Start of DATA LISTING
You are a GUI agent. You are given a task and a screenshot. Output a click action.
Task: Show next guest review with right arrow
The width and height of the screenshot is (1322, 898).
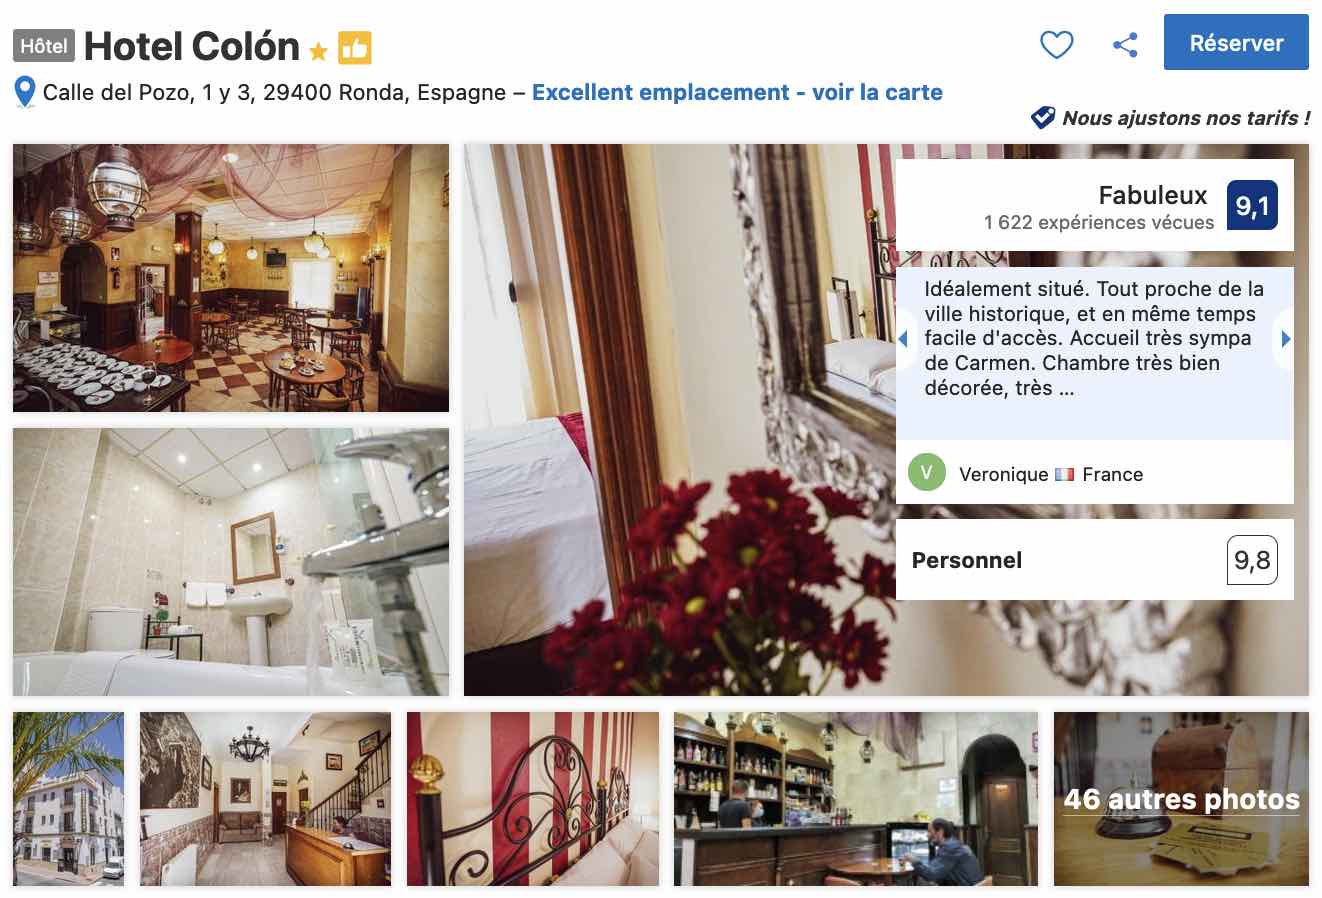[1286, 339]
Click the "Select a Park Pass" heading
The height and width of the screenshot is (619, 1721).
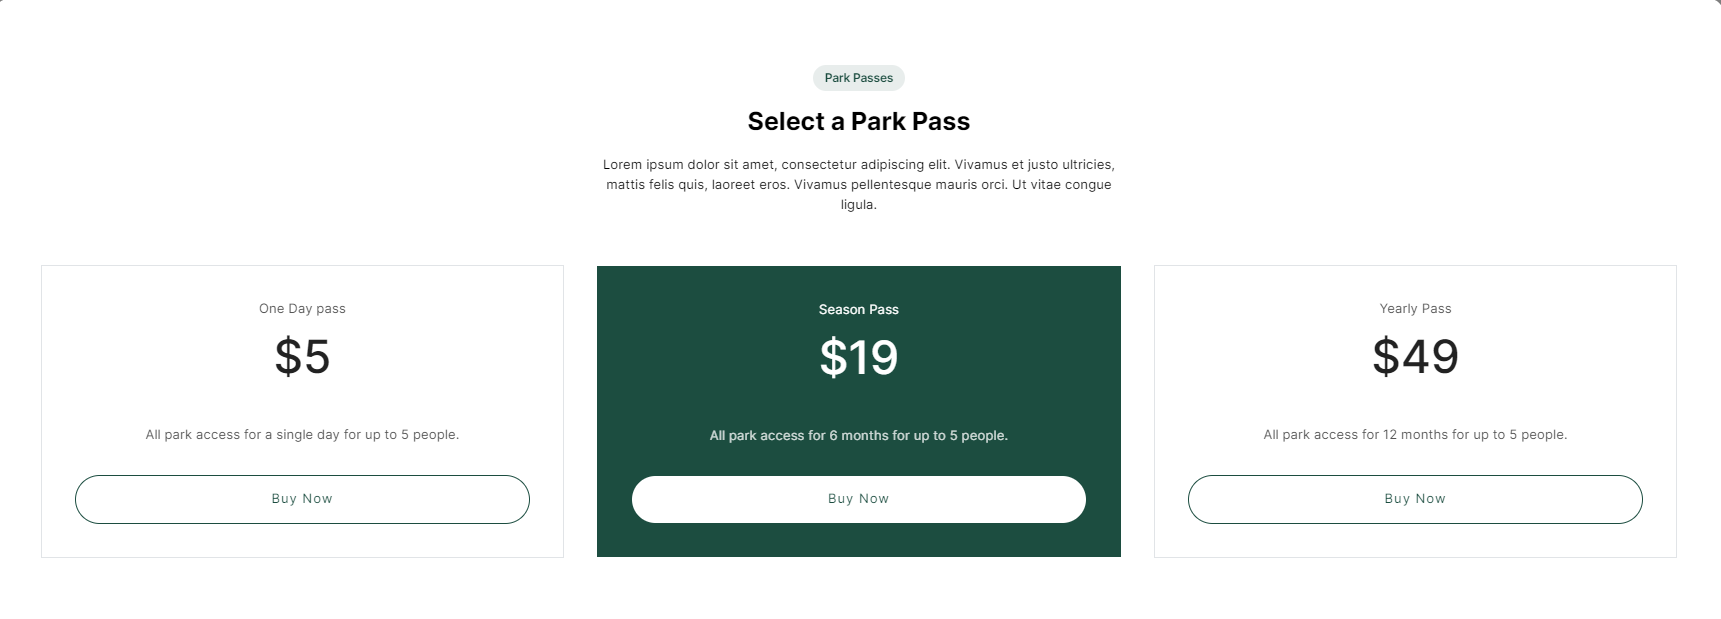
End of DATA LISTING
> **AIM OF THE EXERCISE**
Repeat the listing verbatim, pictures excluded.

> **PROBLEM SOLUTION**
You are a GUI agent. You are given a task and a screenshot. Output a click action.
Task: Show next guest review with right arrow
The width and height of the screenshot is (1322, 898).
[1286, 339]
Click the "Select a Park Pass" heading
The height and width of the screenshot is (619, 1721).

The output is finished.